What the hell is wrong with lawyers?

Think about it:

  1. Law School: Do you have any friends who are teachers? Ask them how effective they’d expect an educational system to be when there’s no practice and no feedback. Answer, not very. Surprisingly enough, it turns out law schools aren’t improving their students’ legal reasoning skills by any measurable degree. Shocked, I tell you. I’m shocked!
  2. Law Firm Attrition: If I told a businessperson I was going to create a business model where I’d invest tons of time and effort training my already highly educated workforce, only to see 75% of them quit in the first five years (just when they were potentially really profitable), what do you think he’d say? That I was crazy, and not very bright. So….why are all large law firms doing this? I don’t know either.
  3. Law Firm Billing: Try this one. Go up to the average person on the street and ask what they think about the idea of paying someone extra for working more slowly. I predict a lot of blank stares. Remind me how paying someone to be inefficient makes sense?
  4. The Bar Exam: Finally, everyone’s favorite dead horse, the bar exam. Suffice it to say that if you did what you’re required to do to pass the bar exam in real life — namely, make snap legal judgments in areas you barely understand without bothering to look anything up — you’d be disbarred in a heartbeat. THIS is what determines whether someone’s qualified to join the profession?

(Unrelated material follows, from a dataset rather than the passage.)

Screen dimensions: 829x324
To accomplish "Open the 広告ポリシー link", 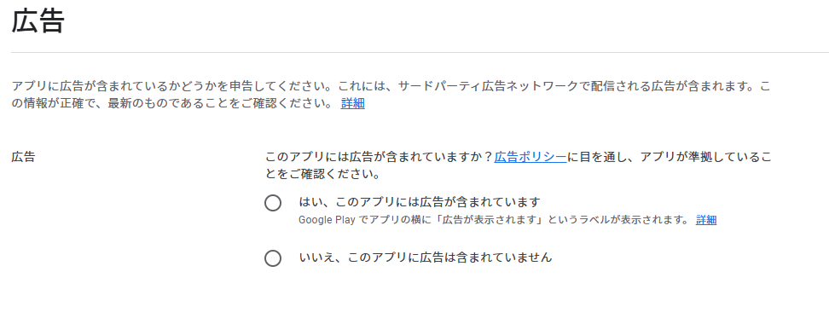I will coord(530,157).
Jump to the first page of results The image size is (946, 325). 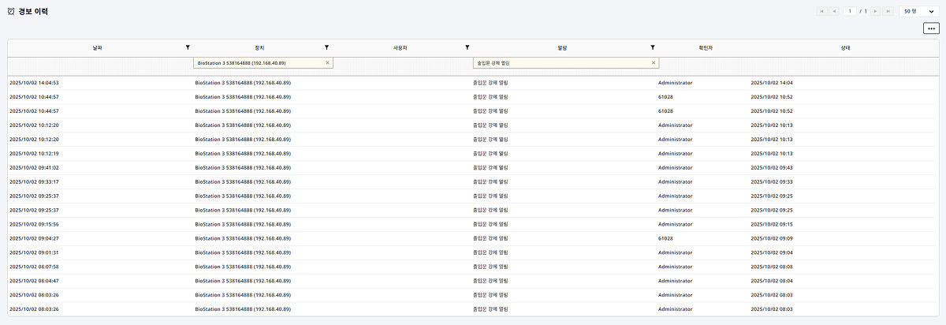click(822, 11)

How does this stuff keep going on?!?

I suppose we can all collectively shrug our shoulders and say “Oh, well. None of it really matters anyway.” Except that it kind of does.

We’re talking about a profession that takes perfectly well-adjusted people, and makes them into depressed substance abusers in a matter of months.

Maybe part of the reason for that is that, fundamentally, we’re going about this all wrong.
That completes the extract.